# Draigo snorts Warp Dust?!



## Routine (Sep 25, 2011)

Now that I have your attention:
In my online travels, I came across a website run by two fellow 40K fans. The site is www.flashgitz.net, and it contains a weekly webcomic: Regular Marine (You know, as opposed to Ultramarines), and two videos which I found greatly entertaining: "The Trials of Draigo" and "Space Hulk", both of which can also be found on Youtube. I'm sharing knowledge of this site in the hopes that some of my fellow Heretics can get as much of a laugh out this website as I did, if they havent found it already!


----------



## TechPr1est (Nov 6, 2011)

Routine said:


> Draigo snorts Warp Dust?!


yeah quite regually and he smokes squig weed with matt ward occasionally:hang1:

imm joking im joking i dont hate matt ward


please dont hit me


----------



## Routine (Sep 25, 2011)

Lol, it actually references Matt Ward in "The Trials of Draigo" video too:

Grey Knight to Draigo: "Warp Dust? Why would you want THAT? The only people who snort Warp Dust are heretics... and Matt Ward, most likely"


----------



## CE5511 (Apr 16, 2011)

I've seen the videos, and I want to convert a blood thirster to have a bunny head like korvoth : D


----------



## Routine (Sep 25, 2011)

Now, if you could also do the Warpdust voice, you'd really have people looking at you funny when you fielded him, lol :biggrin:


----------



## VX485 (Feb 17, 2011)

Saw that a little while ago, pretty good lol. 
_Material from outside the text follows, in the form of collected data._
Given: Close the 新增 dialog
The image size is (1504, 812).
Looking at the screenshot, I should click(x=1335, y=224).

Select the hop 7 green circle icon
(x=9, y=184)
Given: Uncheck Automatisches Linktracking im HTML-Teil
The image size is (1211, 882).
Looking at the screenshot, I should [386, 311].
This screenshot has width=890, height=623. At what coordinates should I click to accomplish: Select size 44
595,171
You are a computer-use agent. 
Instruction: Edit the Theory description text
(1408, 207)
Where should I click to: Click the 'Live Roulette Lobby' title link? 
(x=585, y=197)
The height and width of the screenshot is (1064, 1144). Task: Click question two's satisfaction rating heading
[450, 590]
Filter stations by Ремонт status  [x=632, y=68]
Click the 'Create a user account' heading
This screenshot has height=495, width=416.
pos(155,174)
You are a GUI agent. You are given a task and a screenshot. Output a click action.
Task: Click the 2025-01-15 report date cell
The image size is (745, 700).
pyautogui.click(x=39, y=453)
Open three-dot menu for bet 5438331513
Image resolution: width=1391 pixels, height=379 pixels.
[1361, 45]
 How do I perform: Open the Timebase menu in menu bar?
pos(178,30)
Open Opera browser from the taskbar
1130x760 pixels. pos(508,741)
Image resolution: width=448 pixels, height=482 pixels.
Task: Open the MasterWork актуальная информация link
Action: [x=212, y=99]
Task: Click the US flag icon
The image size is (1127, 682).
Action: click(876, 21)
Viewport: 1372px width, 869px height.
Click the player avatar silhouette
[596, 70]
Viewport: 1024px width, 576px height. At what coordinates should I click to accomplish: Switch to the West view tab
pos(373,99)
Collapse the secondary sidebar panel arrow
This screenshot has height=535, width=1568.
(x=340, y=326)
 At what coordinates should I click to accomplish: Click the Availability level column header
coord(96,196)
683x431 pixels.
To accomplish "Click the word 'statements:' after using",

"And then you must cuddle with us while we talk about our feelings. And our day" - Classic


----------



## Jace of Ultramar (Aug 2, 2011)

That was a great dinner time read! +Rep


----------



## Tensiu (Aug 15, 2009)

That's good. Damn good. Everything there's good. I want moar.


----------



## Routine (Sep 25, 2011)

I read over the Draigo fluff in the Codex, and finally cottoned on to the fact the guys who did the work on these vids didnt just pull the name Karvoth out of their asses, lol.. it actually is the name of a Bloodthirster Draigo did battle with

Edit: Glad you appreciated the humor Jace, I know I did! The comic those guys are working on only updates once every Sunday or something, but it has been a good read so far


----------



## Routine (Sep 25, 2011)

VX485 said:


> Saw that a little while ago, pretty good lol.
> 
> "And then you must cuddle with us while we talk about our feelings. And our day" - Classic


Also, it turns out that the protection provided by the Aegis apparently doesnt cover the Holy Passage


----------



## Tensiu (Aug 15, 2009)

I thought Power Armours have some recycling systems to get rid of that problem, but appearently it's just a hole there...


----------



## Routine (Sep 25, 2011)

Sad thing is, that wasnt even Power Armor, it was Terminator Armor.. definitely a security breach that needs to be addressed:grin:


----------



## Achaylus72 (Apr 30, 2011)

Routine said:


> Sad thing is, that wasnt even Power Armor, it was Terminator Armor.. definitely a security breach that needs to be addressed:grin:


Newsflash from the Empire.

Product Recall

All Terminator Armour manufactured from 367.39M to 827.39M is recalled due to a design fault failure to cover the wearers arse and leading to lead poisoning from bolter wounding of the bum and nappy rash due to unintentional exposure.

:russianroulette:


----------



## Dicrel Seijin (Apr 2, 2011)

I've watched the vids before, but I didn't know that there was a weekly webcomic. Definitely going to check it out.

EDIT: Well, that was a quick read. I was all set to archive-binge. Still, it was funny.


----------



## Routine (Sep 25, 2011)

^Yeah, one update a week is going to be painfully slow for me, but they're students like myself, so it's understandable that they wouldnt have that much time available. Oh well


----------